Pourquoi le cédant devrait-il s'en préoccuper ? Parce que ces droits font partie du coût total d'acquisition, que l'acquéreur intègre dans son offre. Une SARL peut, en anticipant suffisamment, être transformée en SAS avant la mise en vente : une opération courante, qui allège le coût pour l'acquéreur et fluidifie la négociation, à condition d'être réalisée dans les règles et sans lien exclusif avec la cession imminente.
8. Earn-out, crédit-vendeur : la fiscalité des prix différés
Le prix d'une cession de titres est rarement payé en une fois. Les modalités différées ont chacune leur logique fiscale, et certaines créent de vrais décalages de trésorerie.
- L'earn-out. Le complément de prix indexé sur les performances futures est imposé au titre de l'année de son versement effectif, selon le régime de la plus-value. Sa structuration contractuelle est un sujet en soi : nous y consacrons un guide sur la sécurisation d'un complément de prix.
- Le crédit-vendeur. Piège classique : l'impôt sur la plus-value est en principe dû sur la totalité du prix dès la cession, alors que le cédant n'encaisse le prix que progressivement. Un mécanisme d'étalement du paiement de l'impôt existe sous conditions, au régime en vigueur, pour les cessions de petites entreprises : il se demande, il ne s'applique pas seul.

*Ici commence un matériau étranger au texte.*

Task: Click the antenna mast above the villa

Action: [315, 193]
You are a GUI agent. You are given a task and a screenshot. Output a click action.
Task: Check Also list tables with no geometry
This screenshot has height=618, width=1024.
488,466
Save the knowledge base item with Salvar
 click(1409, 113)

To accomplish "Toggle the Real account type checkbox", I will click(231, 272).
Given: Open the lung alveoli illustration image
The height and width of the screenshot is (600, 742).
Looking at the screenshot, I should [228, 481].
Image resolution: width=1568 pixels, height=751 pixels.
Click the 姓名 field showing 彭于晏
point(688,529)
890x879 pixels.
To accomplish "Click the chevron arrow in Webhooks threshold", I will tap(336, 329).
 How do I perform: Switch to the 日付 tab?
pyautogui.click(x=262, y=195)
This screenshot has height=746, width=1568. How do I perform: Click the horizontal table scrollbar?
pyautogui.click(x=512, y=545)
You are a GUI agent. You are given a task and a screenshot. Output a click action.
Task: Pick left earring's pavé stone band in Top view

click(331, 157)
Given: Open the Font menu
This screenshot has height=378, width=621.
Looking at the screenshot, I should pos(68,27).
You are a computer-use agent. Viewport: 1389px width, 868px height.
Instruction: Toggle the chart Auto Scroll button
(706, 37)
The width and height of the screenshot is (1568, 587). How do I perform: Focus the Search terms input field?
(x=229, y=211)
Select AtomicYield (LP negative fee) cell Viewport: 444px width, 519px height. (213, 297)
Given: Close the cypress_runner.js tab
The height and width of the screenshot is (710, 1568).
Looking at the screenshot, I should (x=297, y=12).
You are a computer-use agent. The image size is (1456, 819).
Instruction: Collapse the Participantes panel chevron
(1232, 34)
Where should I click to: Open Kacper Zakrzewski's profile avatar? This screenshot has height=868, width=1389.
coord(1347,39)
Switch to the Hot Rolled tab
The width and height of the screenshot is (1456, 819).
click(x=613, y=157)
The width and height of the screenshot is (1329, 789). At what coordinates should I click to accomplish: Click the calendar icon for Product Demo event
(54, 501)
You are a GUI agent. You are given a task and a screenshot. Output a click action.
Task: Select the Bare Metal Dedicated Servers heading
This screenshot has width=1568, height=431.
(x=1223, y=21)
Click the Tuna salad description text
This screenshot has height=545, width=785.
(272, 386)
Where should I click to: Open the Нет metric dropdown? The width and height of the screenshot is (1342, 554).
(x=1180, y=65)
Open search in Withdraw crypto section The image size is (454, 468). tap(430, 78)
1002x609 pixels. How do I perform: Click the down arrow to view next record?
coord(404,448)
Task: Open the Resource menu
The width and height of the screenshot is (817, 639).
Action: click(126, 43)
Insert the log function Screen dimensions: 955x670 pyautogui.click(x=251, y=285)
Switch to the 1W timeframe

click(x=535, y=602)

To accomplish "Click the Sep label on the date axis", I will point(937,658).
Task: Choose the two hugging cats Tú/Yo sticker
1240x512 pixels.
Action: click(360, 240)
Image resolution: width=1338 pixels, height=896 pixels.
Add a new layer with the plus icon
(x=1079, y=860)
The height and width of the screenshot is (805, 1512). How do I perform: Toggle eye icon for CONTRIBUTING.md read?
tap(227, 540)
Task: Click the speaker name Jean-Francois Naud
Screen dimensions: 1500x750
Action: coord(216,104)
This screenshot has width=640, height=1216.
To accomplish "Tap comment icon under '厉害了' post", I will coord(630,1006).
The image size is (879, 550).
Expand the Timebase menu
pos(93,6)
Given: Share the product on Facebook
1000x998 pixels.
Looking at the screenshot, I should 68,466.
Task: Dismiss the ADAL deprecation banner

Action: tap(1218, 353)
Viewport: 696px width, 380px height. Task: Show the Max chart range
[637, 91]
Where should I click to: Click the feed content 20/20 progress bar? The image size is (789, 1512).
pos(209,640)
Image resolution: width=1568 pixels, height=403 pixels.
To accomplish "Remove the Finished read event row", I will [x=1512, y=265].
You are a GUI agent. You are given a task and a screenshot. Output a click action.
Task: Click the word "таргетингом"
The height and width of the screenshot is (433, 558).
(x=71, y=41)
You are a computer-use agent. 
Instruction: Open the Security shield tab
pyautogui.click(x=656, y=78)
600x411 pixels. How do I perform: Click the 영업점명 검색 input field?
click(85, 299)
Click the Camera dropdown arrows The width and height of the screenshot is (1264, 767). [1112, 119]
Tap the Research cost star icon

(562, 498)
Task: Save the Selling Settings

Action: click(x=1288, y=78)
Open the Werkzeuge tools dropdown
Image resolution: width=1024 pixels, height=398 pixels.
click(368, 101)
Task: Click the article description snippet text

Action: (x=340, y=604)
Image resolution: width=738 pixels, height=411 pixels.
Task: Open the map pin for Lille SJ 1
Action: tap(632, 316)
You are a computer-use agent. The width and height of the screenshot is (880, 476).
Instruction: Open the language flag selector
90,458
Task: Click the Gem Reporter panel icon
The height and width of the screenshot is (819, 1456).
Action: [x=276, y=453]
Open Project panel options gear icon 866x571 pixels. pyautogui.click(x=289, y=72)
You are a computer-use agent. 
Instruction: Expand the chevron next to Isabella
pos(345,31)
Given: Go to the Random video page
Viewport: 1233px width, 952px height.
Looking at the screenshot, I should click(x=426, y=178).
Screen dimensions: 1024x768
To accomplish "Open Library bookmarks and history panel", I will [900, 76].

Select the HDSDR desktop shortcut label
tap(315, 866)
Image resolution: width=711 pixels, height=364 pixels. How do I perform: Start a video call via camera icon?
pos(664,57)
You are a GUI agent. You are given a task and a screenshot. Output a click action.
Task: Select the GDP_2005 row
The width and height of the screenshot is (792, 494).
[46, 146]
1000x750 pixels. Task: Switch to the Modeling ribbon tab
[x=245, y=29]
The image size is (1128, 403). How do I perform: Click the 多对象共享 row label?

- Le séquestre de garantie. La fraction du prix bloquée au titre de la garantie d'actif-passif reste un élément du prix : elle entre dans la base imposable de l'année de cession, même si son versement est différé, sauf clause en décidant autrement.
9. Calendrier et déclarations : quand l'impôt se paie vraiment
Le fait générateur de l'imposition est le transfert de propriété des titres. La plus-value se déclare avec les revenus de l'année de la cession, et l'impôt correspondant se paie l'année suivante : le cédant encaisse le prix, puis règle la facture fiscale plusieurs mois après. Ce décalage est confortable, à condition de provisionner la somme et de ne pas l'engager entre-temps.
Le calendrier est aussi un levier : la date du closing détermine l'année de rattachement de la plus-value, ce qui peut jouer sur la CEHR, sur le mécanisme du quotient ou sur l'année de départ à la retraite. Surtout, presque tous les dispositifs évoqués dans ce panorama (donation avant cession, apport-cession, transformation de la forme sociale, conditions de l'abattement retraite) exigent d'être mis en place avant la signature, parfois avec des délais incompressibles. C'est pourquoi la réflexion fiscale doit démarrer en même temps que l'évaluation de l'entreprise, pas au moment de la lettre d'intention.
10. La fiscalité d'une cession de titres se structure, elle ne se subit pas
Résumer la fiscalité d'une cession de titres au PFU de 30 % est doublement trompeur : la facture réelle dépend d'étages supplémentaires (CEHR, droits d'enregistrement, fiscalité de la remontée des fonds), et des leviers existent à chaque étage (abattement retraite, donation avant cession, holding, calendrier). Leur point commun : ils se préparent en amont, avec des conditions précises et des délais à respecter.
Le bon réflexe est donc de cartographier sa situation fiscale avant d'engager le processus de vente : structure de détention, horizon patrimonial, projets de réinvestissement, dimension familiale. Les ordres de grandeur et dispositifs cités ici correspondent au régime en vigueur à la date de rédaction et sont donnés à titre d'information générale : chaque situation appelle une analyse personnalisée, à valider avec votre conseil habituel (avocat fiscaliste ou expert-comptable) avant toute décision.